### EXERCISE INSTRUCTIONS
In the material below, find each line holding the string "Shops" and copy it.

### DATA RECORDS
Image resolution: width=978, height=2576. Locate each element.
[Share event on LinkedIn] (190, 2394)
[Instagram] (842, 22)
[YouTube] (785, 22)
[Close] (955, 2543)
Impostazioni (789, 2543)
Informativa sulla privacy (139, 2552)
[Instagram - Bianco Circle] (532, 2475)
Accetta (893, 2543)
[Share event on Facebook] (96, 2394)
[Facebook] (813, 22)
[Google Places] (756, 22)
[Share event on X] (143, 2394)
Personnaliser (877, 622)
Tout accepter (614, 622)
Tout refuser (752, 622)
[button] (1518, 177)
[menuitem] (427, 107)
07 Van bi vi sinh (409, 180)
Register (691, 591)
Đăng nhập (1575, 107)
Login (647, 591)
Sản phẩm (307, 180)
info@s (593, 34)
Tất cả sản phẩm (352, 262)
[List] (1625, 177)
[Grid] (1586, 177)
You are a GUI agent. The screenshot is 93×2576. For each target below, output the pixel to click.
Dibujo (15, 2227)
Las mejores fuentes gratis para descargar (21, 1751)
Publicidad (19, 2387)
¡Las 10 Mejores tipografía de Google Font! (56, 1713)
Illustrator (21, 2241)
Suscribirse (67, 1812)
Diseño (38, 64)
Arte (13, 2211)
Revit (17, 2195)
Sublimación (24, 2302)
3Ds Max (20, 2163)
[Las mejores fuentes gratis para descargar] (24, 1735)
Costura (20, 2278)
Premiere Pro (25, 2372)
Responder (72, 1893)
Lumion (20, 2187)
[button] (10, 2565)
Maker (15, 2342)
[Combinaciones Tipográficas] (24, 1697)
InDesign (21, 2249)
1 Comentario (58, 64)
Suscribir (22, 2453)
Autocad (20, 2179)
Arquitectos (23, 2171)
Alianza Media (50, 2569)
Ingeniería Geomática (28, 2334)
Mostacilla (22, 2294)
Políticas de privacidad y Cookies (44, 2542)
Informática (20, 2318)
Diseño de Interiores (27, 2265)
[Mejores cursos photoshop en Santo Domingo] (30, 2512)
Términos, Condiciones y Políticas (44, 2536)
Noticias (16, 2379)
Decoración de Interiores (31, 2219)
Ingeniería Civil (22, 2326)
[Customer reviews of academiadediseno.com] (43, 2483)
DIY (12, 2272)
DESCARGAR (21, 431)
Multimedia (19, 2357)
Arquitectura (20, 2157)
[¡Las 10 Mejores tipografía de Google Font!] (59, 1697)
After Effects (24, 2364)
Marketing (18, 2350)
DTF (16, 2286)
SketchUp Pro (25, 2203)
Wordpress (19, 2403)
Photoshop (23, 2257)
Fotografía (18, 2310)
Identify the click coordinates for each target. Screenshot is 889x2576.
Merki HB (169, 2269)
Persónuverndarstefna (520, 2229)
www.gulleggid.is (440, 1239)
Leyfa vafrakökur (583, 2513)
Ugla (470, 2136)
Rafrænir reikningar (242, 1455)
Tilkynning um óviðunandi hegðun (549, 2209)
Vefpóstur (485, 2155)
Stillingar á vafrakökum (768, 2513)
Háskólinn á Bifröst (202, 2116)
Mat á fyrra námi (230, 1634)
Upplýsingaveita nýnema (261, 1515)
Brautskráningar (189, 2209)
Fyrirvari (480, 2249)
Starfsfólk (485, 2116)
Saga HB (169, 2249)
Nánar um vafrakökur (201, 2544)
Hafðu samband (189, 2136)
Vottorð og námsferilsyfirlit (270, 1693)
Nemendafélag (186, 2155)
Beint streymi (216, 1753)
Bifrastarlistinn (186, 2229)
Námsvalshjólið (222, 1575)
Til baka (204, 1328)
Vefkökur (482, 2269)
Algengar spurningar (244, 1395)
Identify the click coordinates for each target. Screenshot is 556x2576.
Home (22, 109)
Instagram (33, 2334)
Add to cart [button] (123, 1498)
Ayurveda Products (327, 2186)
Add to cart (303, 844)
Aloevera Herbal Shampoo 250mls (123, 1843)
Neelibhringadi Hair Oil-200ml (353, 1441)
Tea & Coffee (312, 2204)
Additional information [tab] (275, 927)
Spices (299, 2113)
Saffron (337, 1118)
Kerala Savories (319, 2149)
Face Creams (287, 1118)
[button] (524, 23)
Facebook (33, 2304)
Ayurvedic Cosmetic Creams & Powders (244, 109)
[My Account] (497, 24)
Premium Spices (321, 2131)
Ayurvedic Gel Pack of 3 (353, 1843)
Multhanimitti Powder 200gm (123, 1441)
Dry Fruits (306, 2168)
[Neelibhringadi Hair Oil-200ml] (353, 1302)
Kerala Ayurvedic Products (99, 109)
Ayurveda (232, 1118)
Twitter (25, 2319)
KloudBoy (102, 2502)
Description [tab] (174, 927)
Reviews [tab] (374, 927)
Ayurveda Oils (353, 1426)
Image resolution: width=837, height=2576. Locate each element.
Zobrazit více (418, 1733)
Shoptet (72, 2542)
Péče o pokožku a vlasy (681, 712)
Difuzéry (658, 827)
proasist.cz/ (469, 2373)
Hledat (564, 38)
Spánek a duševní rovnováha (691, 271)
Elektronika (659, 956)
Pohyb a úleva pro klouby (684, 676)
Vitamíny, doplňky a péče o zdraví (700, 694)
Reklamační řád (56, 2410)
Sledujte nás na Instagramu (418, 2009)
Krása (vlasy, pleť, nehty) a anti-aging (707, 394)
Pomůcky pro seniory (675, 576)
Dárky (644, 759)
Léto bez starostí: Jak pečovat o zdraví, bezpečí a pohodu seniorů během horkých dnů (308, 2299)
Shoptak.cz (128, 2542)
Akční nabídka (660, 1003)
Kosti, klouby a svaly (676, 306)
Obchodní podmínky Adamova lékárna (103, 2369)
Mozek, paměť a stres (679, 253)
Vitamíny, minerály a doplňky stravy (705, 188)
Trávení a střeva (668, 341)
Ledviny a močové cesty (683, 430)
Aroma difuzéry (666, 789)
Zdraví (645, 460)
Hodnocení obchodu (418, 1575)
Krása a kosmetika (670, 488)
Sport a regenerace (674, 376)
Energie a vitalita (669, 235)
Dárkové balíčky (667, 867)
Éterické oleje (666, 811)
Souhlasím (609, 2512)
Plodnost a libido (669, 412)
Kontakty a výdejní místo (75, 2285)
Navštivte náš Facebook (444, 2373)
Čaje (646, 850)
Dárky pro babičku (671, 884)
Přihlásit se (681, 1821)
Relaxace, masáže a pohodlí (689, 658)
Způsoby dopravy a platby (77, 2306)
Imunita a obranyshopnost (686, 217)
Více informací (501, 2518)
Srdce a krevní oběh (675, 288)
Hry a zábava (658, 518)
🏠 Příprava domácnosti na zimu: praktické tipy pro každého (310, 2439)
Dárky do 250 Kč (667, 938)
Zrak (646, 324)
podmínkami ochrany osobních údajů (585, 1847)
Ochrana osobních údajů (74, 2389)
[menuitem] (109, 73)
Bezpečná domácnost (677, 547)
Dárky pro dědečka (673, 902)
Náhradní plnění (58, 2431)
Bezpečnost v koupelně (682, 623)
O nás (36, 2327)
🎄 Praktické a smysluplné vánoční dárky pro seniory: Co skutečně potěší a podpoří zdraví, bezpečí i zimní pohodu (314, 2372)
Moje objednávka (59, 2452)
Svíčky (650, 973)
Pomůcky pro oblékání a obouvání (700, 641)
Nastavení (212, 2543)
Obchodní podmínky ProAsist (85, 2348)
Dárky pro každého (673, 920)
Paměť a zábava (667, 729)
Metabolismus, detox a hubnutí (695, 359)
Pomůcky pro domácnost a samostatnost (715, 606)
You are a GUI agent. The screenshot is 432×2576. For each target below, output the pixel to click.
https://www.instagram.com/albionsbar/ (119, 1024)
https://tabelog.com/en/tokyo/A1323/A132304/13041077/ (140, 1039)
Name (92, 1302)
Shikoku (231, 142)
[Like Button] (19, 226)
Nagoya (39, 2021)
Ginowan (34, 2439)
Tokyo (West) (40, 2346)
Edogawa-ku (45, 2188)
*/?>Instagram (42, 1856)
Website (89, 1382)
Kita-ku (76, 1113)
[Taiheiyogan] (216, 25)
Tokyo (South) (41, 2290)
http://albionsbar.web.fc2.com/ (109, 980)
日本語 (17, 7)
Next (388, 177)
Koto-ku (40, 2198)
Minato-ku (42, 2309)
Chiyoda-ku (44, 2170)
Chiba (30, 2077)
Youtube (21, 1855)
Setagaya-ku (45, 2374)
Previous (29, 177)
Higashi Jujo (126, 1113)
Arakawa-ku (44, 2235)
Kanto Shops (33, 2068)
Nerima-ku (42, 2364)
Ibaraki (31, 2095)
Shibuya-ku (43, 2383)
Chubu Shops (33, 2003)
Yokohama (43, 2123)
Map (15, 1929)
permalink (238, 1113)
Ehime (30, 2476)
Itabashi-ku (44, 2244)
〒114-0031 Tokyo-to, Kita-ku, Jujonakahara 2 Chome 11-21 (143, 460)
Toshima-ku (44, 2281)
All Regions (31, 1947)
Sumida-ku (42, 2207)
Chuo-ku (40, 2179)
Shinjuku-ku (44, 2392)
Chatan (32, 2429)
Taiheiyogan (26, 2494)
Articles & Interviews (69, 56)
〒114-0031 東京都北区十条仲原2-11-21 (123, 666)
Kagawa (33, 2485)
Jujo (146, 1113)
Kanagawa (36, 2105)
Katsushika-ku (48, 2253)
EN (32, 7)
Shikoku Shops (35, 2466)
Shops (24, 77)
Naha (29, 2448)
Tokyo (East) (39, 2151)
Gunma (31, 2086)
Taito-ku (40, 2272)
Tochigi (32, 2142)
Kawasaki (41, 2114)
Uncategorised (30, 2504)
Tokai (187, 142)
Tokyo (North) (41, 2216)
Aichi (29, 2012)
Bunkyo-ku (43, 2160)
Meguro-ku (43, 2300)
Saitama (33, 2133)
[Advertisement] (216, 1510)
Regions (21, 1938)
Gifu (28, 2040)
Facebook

### ANSWER TO THIS TASK
Kanto Shops (33, 2068)
Chubu Shops (33, 2003)
Shikoku Shops (35, 2466)
Shops (24, 77)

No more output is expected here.